Au niveau de la famille, tout le monde trouve que les TNO, c’est un peu loin. Même s’il voit son père qui habite Red Deer, trois à quatre fois par année, Félix ne voit pas régulièrement le reste de sa famille. « En fait, nous avons trouvé la meilleure façon de faire venir les gens ici, l’aimant émotionnel. Avec l’arrivée d’Adélie, toute la parenté est venue nous visiter. »
Du fait de son rythme de travail, notre abonné, lit le journal que lorsqu’il est à Yellowknife. « Je ne lis pas les numéros ratés en raison de mon absence sur le terrain. Je suis content de pouvoir lire les nouvelles d’ici en français. J’aime aussi l’apport du Nunavoix. Pour moi, ils sont à l’heure du Québec, car ils sont plus proches de cette francophonie. Ils prennent un avion et ils sont à Montréal. Néanmoins, ils vivent un hiver autrement plus rude que Yellowknife. J’aime découvrir ces conditions un peu plus brutales. Ici je parle en français, à part à l’ouvrage, mais mes amis sont francophones. Je passe à la maison bleue à l’occasion, je jase avec les membres du personnel. Nous sommes bien ici, et nous sommes établies pour un bon boutte. »
Pour l’avenir de ses enfants, Félix pense un jour retourné au Québec. « J’ai l’impression que pour qu’ils demeurent francophones sans avoir peur de se faire assimiler, il faut qu’ils baignent un certain temps dans un folklore plus pittoresque comme on peut avoir au Québec. Ici, si tu ne parles pas anglais, la plupart des emplois te sont refusées. Au bout de combien de générations notre langage devient jonché de mots anglais? Dans une mine, j’ai rencontré une Autochtone de Fort Providence. Cette dame avait environ soixante ans. Elle m’a confié qu’elle a été élevée en français. Je la comprenais bien quand elle parlait, mais elle ne l’utilisait plus du tout. »
Cet été, Félix se propose d’offrir des ateliers de jonglerie, pour tous publics.
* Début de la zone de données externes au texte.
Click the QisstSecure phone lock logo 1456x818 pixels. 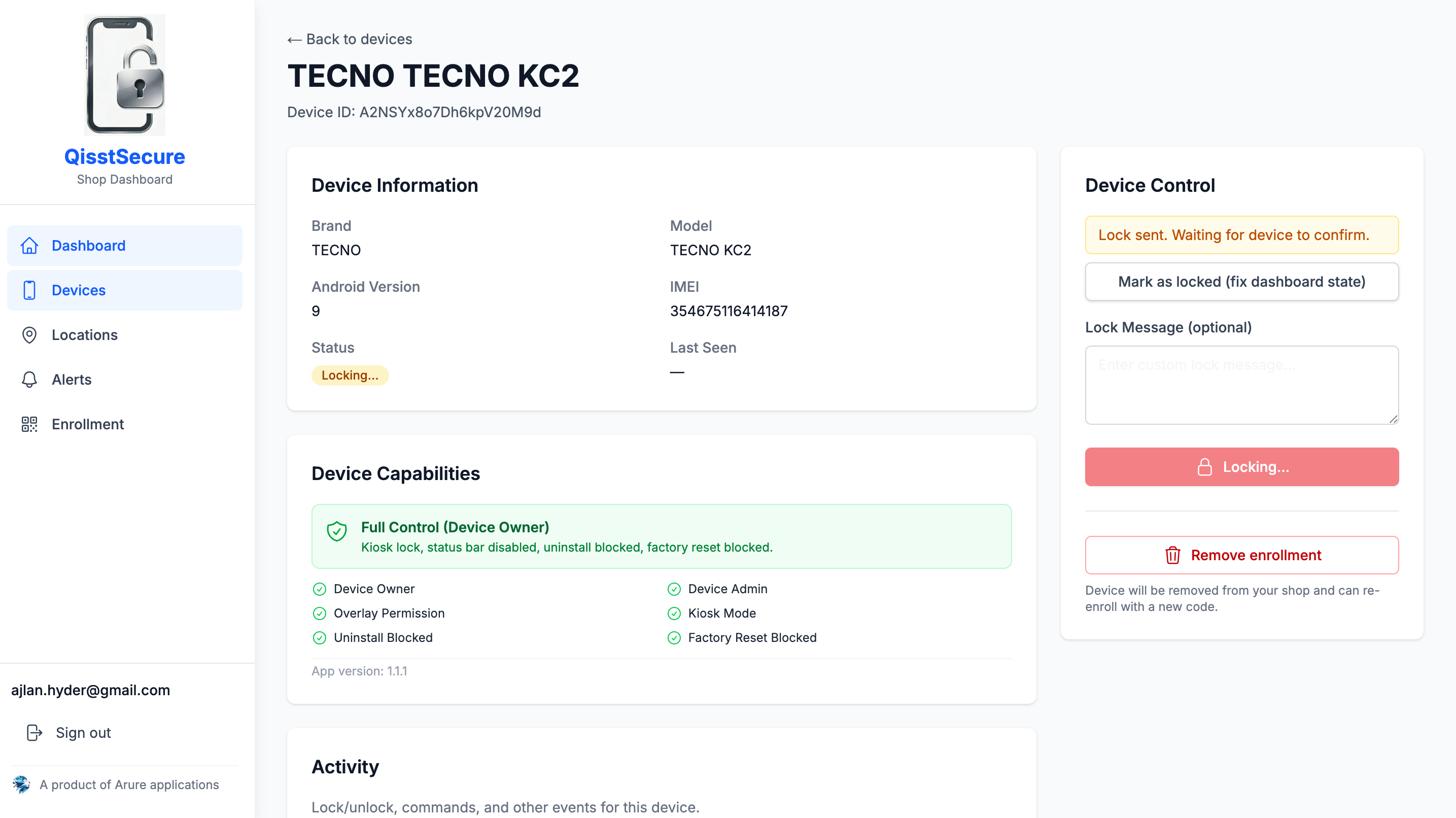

Rien n’est encore fait, mais les choses peuvent se mettre en place. « Il faut apprendre à penser aux mouvements à faire et ensuite être capable de les exécuter. C’est sûr que plus on est jeune, plus on a de la facilité, mais on peut s’y mettre à tous les âges,. Lorsque je travaillais sur le terrain, j’ai passé tout un été à me pratiquer pour maîtriser le jonglage à cinq balles. Maintenant, je suis capable d’exécuter une trentaine de figures. Dépendamment du rythme et de l’envie de se pratiquer, les gens peuvent jongler pour eux-mêmes ou montrer comment faire à leurs amis assez rapidement. »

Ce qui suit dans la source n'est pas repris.